**WHAT THE TASK REQUIRES**
In the entries that follow, identify the line containing "[Mode Gelap] (315, 53)" and return it together with all later lines, exactly as they appear.

**PROVIDED RECORDS**
● ● ●
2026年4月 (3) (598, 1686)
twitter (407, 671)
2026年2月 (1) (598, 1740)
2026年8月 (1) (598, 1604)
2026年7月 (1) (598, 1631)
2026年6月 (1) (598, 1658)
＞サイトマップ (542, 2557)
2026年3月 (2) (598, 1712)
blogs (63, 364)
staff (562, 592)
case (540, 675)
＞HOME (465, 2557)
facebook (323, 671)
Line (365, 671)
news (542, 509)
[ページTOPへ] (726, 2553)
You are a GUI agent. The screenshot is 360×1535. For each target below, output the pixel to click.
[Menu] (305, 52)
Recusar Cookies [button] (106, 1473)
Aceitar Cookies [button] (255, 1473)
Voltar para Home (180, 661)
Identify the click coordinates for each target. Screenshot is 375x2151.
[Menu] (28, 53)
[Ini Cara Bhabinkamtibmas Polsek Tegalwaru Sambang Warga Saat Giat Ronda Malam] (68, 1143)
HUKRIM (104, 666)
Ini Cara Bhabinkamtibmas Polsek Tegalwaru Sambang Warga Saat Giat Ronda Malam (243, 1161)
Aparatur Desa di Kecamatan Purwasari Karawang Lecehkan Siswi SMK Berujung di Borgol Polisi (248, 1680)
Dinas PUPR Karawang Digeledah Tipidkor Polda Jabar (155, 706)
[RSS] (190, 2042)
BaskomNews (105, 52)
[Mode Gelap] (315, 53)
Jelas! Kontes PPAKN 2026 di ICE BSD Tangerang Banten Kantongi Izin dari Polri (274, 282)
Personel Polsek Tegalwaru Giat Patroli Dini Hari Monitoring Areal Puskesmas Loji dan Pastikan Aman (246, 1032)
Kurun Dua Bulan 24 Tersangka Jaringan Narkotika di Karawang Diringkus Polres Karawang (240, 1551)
● ● ●
**RESPONSE**
[Mode Gelap] (315, 53)
Jelas! Kontes PPAKN 2026 di ICE BSD Tangerang Banten Kantongi Izin dari Polri (274, 282)
Personel Polsek Tegalwaru Giat Patroli Dini Hari Monitoring Areal Puskesmas Loji dan Pastikan Aman (246, 1032)
Kurun Dua Bulan 24 Tersangka Jaringan Narkotika di Karawang Diringkus Polres Karawang (240, 1551)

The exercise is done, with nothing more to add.